There's no real way around this that I can see. So this is what I do if say I want to debug a file called find_product.class.php which is a Handler class (or Controller in MVC terminology) invoked by hitting the URL http://workingsoftware.com.au/myapp/index.php?h=FindProduct:
- cd myapp/packages/myapp/handlers/
- open find_product.class.php at the command line by doing: vim find_product.class.php
- hit F5
- quickly (within the 5 second limit....see below - I have made this limit longer) go to the URL in your browser (ie, http://workingsoftware.com.au/myapp/index.php?h=FindProduct)
- the debugger will open up index.php and in the process close your find_product.class.php leaving you with index.php and the other debugger specific windows. Bit annoying. Since you dont want to debug index.php close this file by doing :q
- now you're left with just the debugger specific windows (actually viewports) in vim. Now open up the file you want to actually debug, find_product.class.php, by doing :sp find_product.class.php
- Now go ahead and do your debugging. Once the debugger session finishes you'll be left with the find_product.class.php file open in vim.
The good news is that if you set any breakpoints in your find_product.class.php file while you were debugging, as long as you don't close vim itself (doesn't matter if you close the find_product.class.php file and reopen it, as long as vim stays running) then you can hit F5 again to start another debugging session and repeat the above steps and once you've gotten back past the final step you will see that the breakpoints you set in the last debugging session have been remembered in the new one.
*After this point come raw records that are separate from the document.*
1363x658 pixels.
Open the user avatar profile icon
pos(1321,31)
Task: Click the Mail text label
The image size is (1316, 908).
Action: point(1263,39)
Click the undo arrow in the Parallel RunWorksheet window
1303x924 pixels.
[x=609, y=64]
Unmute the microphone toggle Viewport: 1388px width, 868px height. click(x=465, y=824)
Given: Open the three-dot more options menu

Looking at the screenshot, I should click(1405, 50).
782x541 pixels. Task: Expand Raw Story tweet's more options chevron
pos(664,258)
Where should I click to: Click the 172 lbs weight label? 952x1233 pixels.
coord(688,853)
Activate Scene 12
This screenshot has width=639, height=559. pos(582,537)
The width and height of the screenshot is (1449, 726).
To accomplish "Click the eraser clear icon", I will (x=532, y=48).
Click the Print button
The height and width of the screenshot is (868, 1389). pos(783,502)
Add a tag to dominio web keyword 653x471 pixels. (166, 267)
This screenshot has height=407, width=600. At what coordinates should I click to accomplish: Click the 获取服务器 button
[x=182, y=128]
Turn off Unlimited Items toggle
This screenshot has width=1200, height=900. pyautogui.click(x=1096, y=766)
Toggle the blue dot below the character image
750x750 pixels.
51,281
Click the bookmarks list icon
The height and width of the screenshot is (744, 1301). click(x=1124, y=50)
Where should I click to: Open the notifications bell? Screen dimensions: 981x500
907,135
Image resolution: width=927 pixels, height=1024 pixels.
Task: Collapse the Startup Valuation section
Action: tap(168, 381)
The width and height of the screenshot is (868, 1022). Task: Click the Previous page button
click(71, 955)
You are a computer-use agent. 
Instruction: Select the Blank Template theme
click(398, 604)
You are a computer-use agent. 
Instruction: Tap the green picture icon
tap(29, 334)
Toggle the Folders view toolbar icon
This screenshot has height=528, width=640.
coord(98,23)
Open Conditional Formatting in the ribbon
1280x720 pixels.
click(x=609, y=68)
What are all these bloody windows?
I have found that using the debugger was made quite hokey due to the fact that the screen space got crowded out with a lot of superflous stuff. I can't see, at this stage, why you really need the TRACE_WINDOW or HELP_WINDOW to be there in every debugging session. The WATCH_WINDOW and the STACK_WINDOW are the only real useful ones.
So I have edited the debugger.py file to do away with these windows. You can download my edited version here
http://www.workingsoftware.com.au/downloads/debugger.py
NB: All the original code has been more or less left in there, I've just commented the various bits out. You can run a diff on the original to see exactly what the changes are.
Now when you start up a debugging session you'll see the file(s) you're debugging, the WATCH_WINDOW and the STACK_WINDOW all stacked on top each other like you'd get if you did :sp normally.
The fine peeps who developed this debugger have mapped the F1 key so that it resizes the debugger windows. This is cool but I found you had to press F1 three times to get the window to resize the way I wanted it. So I edited debugger.py again to make it just toggle between the equivalent of Ctrl+W= and Ctrl+W_ . So when you're debugging if you are in the find_product.class.php file's window and you press F1 it will blow that window up to take up the majority of the screen. Press it again and it will go back to an even split between find_product.class.php, WATCH_WINDOW and STACK_WINDOW. Go into the WATCH_WINDOW window and press F1 and it will make the WATCH_WINDOW blow up, hit again and back to even split. Same goes for STACK_WINDOW obviously.
Controlling the debugger - keyboard commands
I realise this is probably stating the obvious for a lot of people and that it is also covered in the debugger script documentation but I'll include it anyway for completeness... Also if you're using the aforementioned edited version of debugger.py you will no longer have the HELP_WINDOW in your debugging session so you'll have to remember the commands with your brain... this might help:
Command
What it does
F1
toggle resize
F2
step into
F3
step over
F4
step out
F5
run (to next breakpoint or end of script)
F6
end debugging session
F11
dump context to WATCH_WINDOW. this will dump the values of all the variables in scope into the WATCH_WINDOW
F12
if you have the cursor positioned over a variable in the file that you are debugging then hitting F12 will dump the value of that variable out into the watch window. NB: I have listed 2 caveats associated with F12 below
,e
If you do ,e and then type in the name of some variable then you will see that variable's value. If its an array you'll see the array contents, if its an object you'll see the object's contents. if it's empty or out of scope you'll see (null).
:B
sets a breakpoint
:Bp
unsets a breakpoint
F12 caveats
- If you hit F12 and the cursor is positioned on an empty line then it will cause vim to go into INSERT mode. Quite annoying but good to know.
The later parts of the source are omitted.